Caroline Anderson regularly visits Taynish National Nature Reserve with her camera. The recent addition of a pollinator trail on the reserve has added a little more interest, and in this, the second of her regular updates, she takes a stroll and reports back on what caught her eye.
Up early and off to Taynish to walk the Pollinator Trail. Another stunningly beautiful day – does it ever rain at Taynish? 😊 The early morning air was a bit nippy, so I was hopeful of catching the insects before they warmed up their wings and were too flighty. As if on cue, at the first new bench along the track, there was a Large Red Damselfly basking in the sun.
It’s always a good sign when you see insects so close to the beginning of the trail, it means they will be plentiful at the lochan and in the woods. Along the boardwalk, and with a little bit of bog jumping, I noticed the Blue-tailed Damselflies are back now too. They are quite entertaining wee things – avoiding the camera wherever possible. Bit of a hiding fail for this one though!

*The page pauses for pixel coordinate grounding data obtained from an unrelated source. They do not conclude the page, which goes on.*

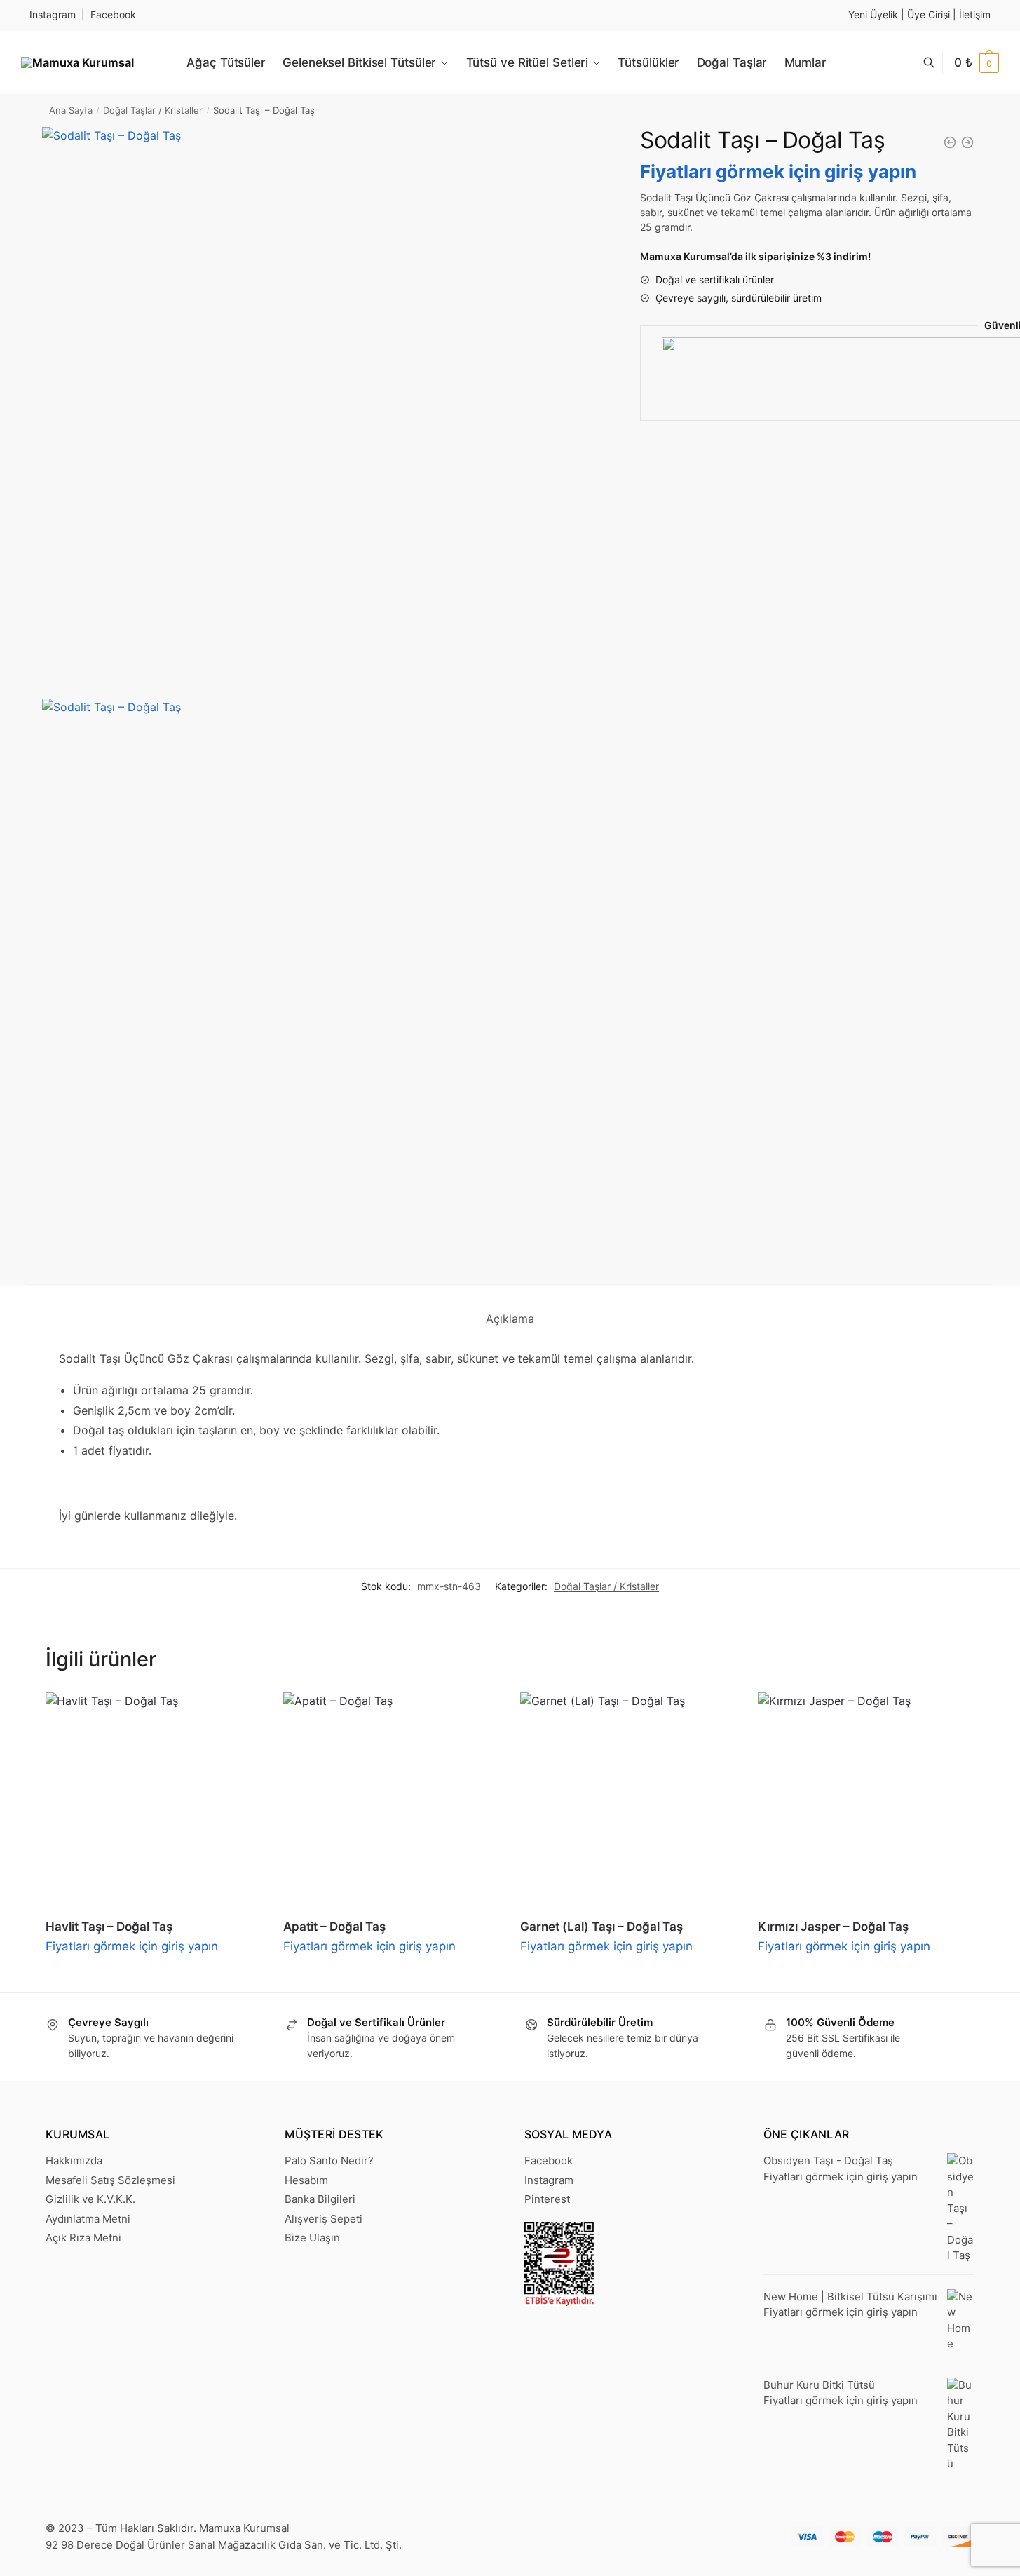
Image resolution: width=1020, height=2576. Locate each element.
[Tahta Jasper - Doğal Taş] (967, 142)
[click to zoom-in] (324, 409)
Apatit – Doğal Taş (334, 1927)
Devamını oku (153, 1976)
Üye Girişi (928, 14)
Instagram (52, 14)
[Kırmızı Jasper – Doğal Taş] (866, 1800)
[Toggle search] (936, 62)
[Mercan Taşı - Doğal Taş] (950, 142)
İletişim (975, 14)
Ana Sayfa (71, 110)
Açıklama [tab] (510, 1318)
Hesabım (306, 2180)
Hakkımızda (74, 2160)
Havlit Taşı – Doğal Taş (109, 1927)
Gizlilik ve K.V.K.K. (90, 2199)
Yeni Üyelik (873, 14)
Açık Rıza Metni (83, 2237)
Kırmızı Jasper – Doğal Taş (833, 1927)
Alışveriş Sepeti (323, 2218)
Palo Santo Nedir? (329, 2160)
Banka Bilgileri (320, 2199)
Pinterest (547, 2199)
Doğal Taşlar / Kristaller (153, 110)
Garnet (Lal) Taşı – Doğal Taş (601, 1927)
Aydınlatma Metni (88, 2218)
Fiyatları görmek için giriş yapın (778, 171)
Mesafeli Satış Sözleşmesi (110, 2180)
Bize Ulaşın (312, 2237)
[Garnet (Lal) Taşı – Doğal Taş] (628, 1800)
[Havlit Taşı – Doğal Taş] (154, 1800)
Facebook (113, 14)
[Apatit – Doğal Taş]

Also hidden in amongst the heather by the boardwalk was what looked like a wasp’s nest. Funnily enough I didn’t investigate that one too closely.
As I continued along the path I spotted a Drinker Moth caterpillar hiding in one of the tussocks. They are believed to drink dew hence the name Drinker. The moths are very beautiful and can range from buff colour to reddish-brown – one to look out for in July and August.
Next stop the picnic tables, usually a good area for butterflies and damselflies and perhaps the source of the wasp’s nest up at the boardwalk. This one was happily stripping the fibre from Gordon’s shed!
In the wood alongside the burn, the butterflies were stirring, Orange Tips and Speckled Wood flying amongst the trees and bracken and warming their wings in the early sun.
Down on the shore this little bee was enjoying the Red Campion. There is certainly no shortage of floral opportunity around just now – which is great news for so many insects.
On the way back to the car park, I took a wee detour up through the wood beside the sluice to the Mining Bee site, just to check if there was any activity at the upturned tree root. No Mining Bees to be seen just yet, but to my surprise and delight, I saw the first Four-spotted Chasers of the year and an abundance of Large Red Damselflies.
Insects are absolutely fascinating, from the tiniest fly to the largest dragonfly. Water Boatmen can walk on water, Monarch butterflies can fly thousands of miles, dragonflies have been on earth for millions of years, and bee’s wings beat at 190 times a second! Incredible!